SOURCE INFORMATION Block Start

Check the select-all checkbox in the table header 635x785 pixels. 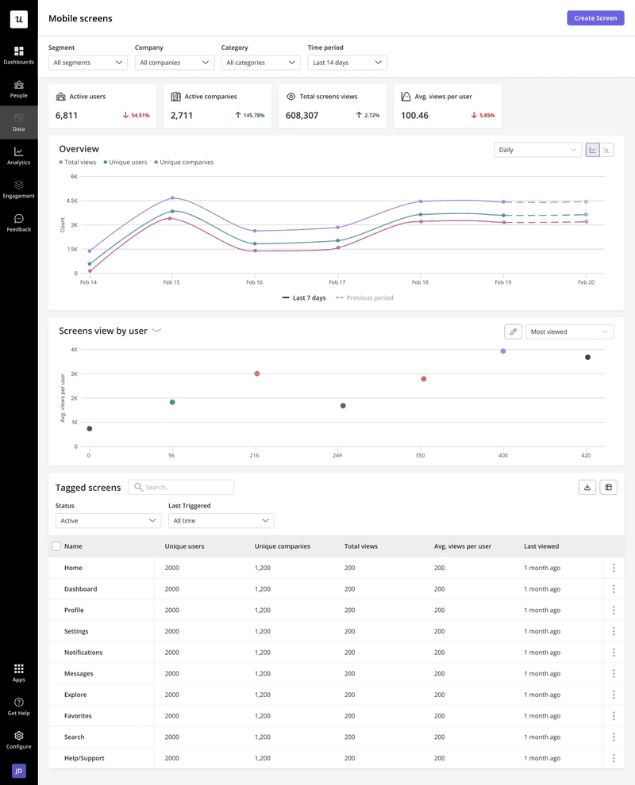click(x=56, y=546)
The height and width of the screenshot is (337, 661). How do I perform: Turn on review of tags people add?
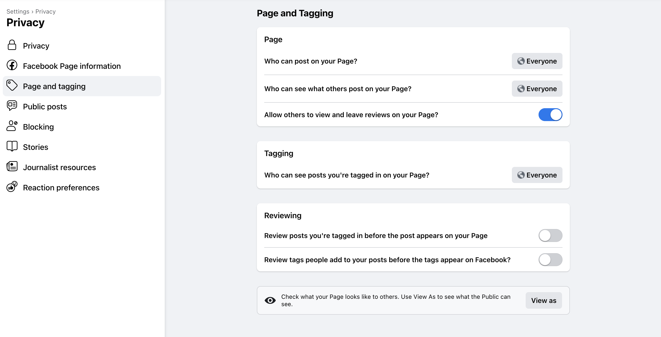(x=550, y=260)
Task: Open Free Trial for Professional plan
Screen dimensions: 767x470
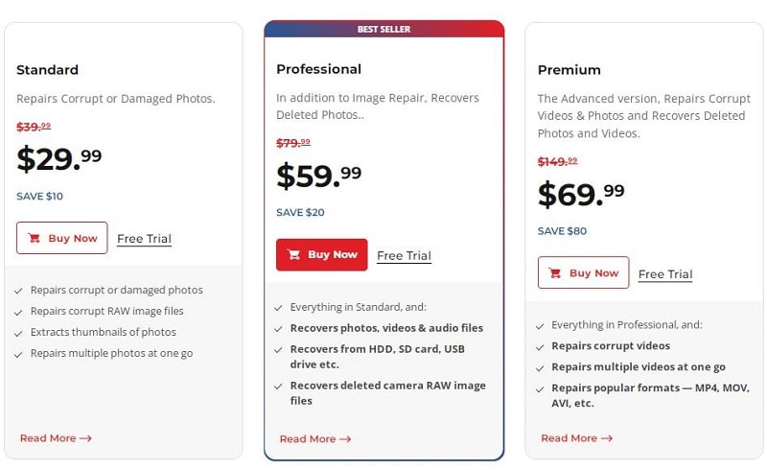Action: [404, 255]
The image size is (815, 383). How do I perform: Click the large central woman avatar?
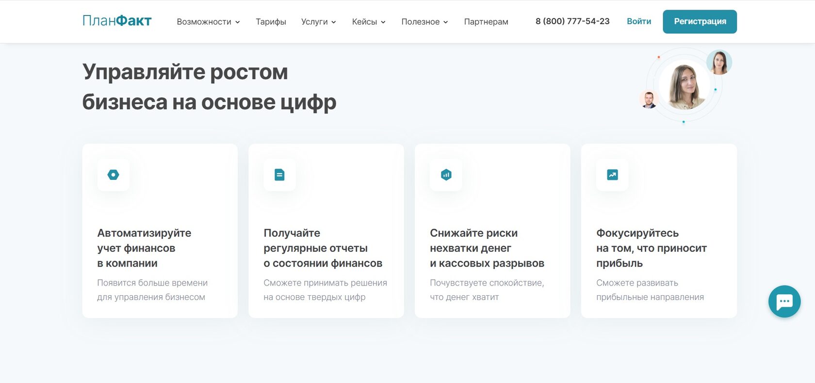(x=685, y=86)
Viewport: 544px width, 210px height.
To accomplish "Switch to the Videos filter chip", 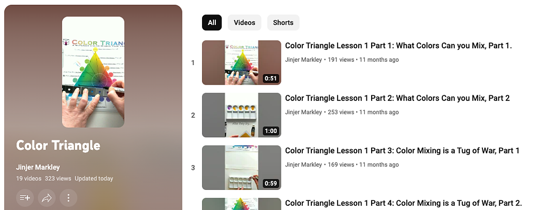I will coord(244,22).
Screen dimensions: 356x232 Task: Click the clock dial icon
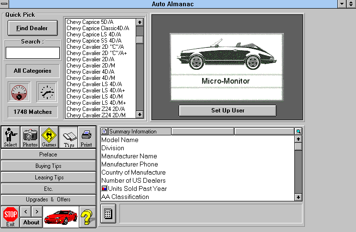[x=47, y=92]
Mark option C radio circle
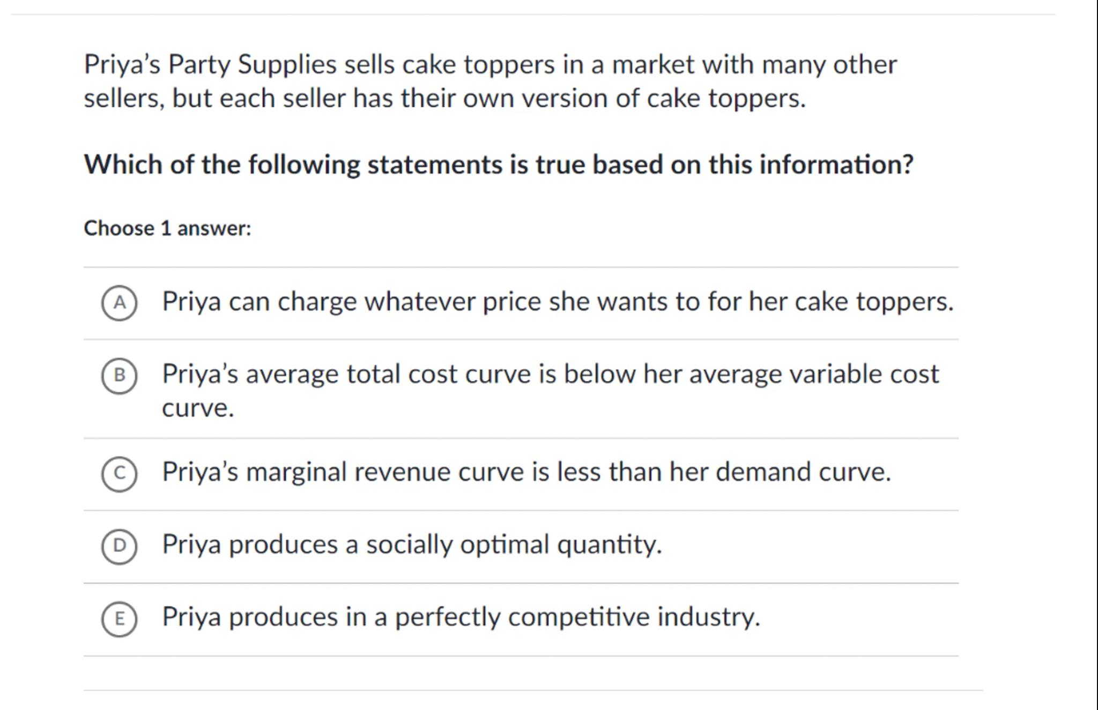This screenshot has height=710, width=1098. tap(120, 474)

SOURCE INFORMATION Block End

AIM OF THE TASK:
Only the lines from the one that contains "Screen dimensions: 356x232" through the last line of the records may appear in the answer, retyped exactly and with no pictures.

EXERCISE SOLUTION:
Screen dimensions: 356x232 Task: Click the clock dial icon
[x=47, y=92]
Mark option C radio circle
This screenshot has height=710, width=1098. tap(120, 474)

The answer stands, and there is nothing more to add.